端粒是位于染色体末端的重复六核苷酸序列（TTAGGG）n。端粒对于维持基因组稳定性至关重要，并在决定细胞寿命方面起着重要作用[1]、[2]、[3]、[4]。POT1蛋白是shelterin复合体的关键组成部分，它结合端粒的3′单链富G突出部分和双链-单链连接处，防止DNA损伤反应的激活[5]、[6]、[7]、[8]。POT1包含三个寡核苷酸/寡糖结合（OB）结构域：OB1和OB2与单链端粒DNA结合，稳定其与端粒的关联，而OB3含有Holliday连接酶结构域，有助于其与TPP1的相互作用，从而调节端粒酶的招募[7]。此外，POT1通过招募CST复合体参与5′端切除过程，保护端粒不被识别为双链DNA损伤[9]。OB1和OB2的突变会损害DNA结合能力，导致端粒酶活性异常、端粒过度延长和基因组不稳定[10]。功能异常的POT1与多种癌症有关，包括黑色素瘤、胶质母细胞瘤、慢性淋巴细胞白血病（CLL）和结直肠癌[11]。
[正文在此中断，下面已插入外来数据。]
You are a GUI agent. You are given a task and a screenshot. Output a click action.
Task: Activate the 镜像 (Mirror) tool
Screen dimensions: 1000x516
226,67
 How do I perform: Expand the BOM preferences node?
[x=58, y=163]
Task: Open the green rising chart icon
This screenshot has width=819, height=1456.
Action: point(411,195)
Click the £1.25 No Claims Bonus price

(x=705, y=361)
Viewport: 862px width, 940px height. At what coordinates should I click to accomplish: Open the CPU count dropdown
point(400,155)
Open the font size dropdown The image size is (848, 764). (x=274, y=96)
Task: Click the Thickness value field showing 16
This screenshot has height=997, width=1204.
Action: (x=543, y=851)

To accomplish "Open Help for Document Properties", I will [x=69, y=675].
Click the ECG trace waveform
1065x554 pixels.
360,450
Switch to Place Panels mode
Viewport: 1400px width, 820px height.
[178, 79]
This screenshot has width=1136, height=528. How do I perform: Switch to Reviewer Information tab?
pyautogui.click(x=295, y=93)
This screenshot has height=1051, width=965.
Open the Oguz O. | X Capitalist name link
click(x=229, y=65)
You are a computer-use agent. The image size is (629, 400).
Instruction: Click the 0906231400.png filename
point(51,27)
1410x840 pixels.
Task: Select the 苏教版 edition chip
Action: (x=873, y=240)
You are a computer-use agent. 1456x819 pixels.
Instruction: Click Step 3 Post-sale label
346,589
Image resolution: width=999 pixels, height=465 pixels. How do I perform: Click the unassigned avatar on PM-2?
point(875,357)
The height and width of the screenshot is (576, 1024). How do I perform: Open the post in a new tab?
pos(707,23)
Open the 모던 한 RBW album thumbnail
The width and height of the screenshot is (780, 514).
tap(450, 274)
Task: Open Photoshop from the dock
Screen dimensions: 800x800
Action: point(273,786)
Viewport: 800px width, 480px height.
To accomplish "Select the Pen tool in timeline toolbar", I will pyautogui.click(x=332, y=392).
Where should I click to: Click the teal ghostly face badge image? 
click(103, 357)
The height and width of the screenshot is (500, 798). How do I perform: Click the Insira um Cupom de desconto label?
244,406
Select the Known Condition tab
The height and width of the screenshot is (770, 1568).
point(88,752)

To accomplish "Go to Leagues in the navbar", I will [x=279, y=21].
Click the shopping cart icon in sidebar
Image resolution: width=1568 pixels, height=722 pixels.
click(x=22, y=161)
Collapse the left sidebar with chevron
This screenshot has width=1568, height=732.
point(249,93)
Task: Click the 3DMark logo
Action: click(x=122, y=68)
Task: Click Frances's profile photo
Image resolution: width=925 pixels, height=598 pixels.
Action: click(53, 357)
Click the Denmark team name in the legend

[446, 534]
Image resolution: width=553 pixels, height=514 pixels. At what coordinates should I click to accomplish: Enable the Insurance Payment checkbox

端粒蛋白质组分析揭示了多种新蛋白质在端粒长度调节和端粒保护中的作用[12]、[13]、[14]、[15]、[16]、[17]。Déjardin和Kingston开发了PICh（分离染色质片段的蛋白质组学）方法，利用LNA探针在不标记蛋白质的情况下分离端粒染色质，并鉴定了已知的和ALT特异性的端粒蛋白[13]。在后续研究中，Nittis等人使用HA-Flag标签的TIN2和改良的染色质免疫沉淀（IP）方法结合抗Flag抗体，随后进行交联和质谱分析，鉴定了所有shelterin成分以及62种新的端粒结合蛋白[17]。Fujita等人开发了enChIP-MS协议，使用3×Flag标签的TAL蛋白靶向端粒重复序列，鉴定了已知和新的端粒结合蛋白[12]。Grolimund等人引入了QTIP方法，通过染色质交联、TRF1和TRF2端粒蛋白的免疫纯化以及SILAC-MS实现了基于探针的端粒富集，从而鉴定了shelterin蛋白和端粒状态依赖性因子如SMCHD1和LRIF1[14]。Garcia-Exposito等人使用BioID和BirA标签的TRF1及链霉亲和纯化技术，发现Polη是ALT端粒复制应激的关键调节因子[18]。Pinzaru等人结合CRISPR干扰和BioID链霉亲和纯化技术，证明突变型POT1会诱导复制应激、端粒脆弱性以及向核孔的重新定位[19]。重要的是，这项工作还系统地鉴定了野生型和突变型背景下的POT1蛋白相互作用网络。Lin等人改进了之前的QTIP方法，结合EdU标记和点击化学及链霉亲和纯化技术，从新生DNA上分离蛋白质（QTIP-iPOND）[15]。尽管使用PICh、enChIP-MS、QTIP、BioID和基于CRISPR的方法在端粒蛋白质组学方面取得了显著进展，但这些研究尚未全面表征内源性POT1相关的天然蛋白质组。此类研究对于阐明端粒末端的蛋白质景观、深入了解其保护和调节机制至关重要。

为了研究端粒末端蛋白质组，我们改造了POT1基因，在其5′翻译起始位点插入了Flag标签编码序列。这种方法保留了生理表达水平，同时便于功能分析[20]。重组细胞系经过严格验证，确保插入的标签不会影响POT1的功能或改变细胞系特性。随后，我们使用Flag亲和纯化技术分离与POT1相关的蛋白质复合物，以捕获端粒末端的天然蛋白质组。我们的研究为研究端粒末端新发现的蛋白质的潜在功能提供了一个可靠且生理相关的平台。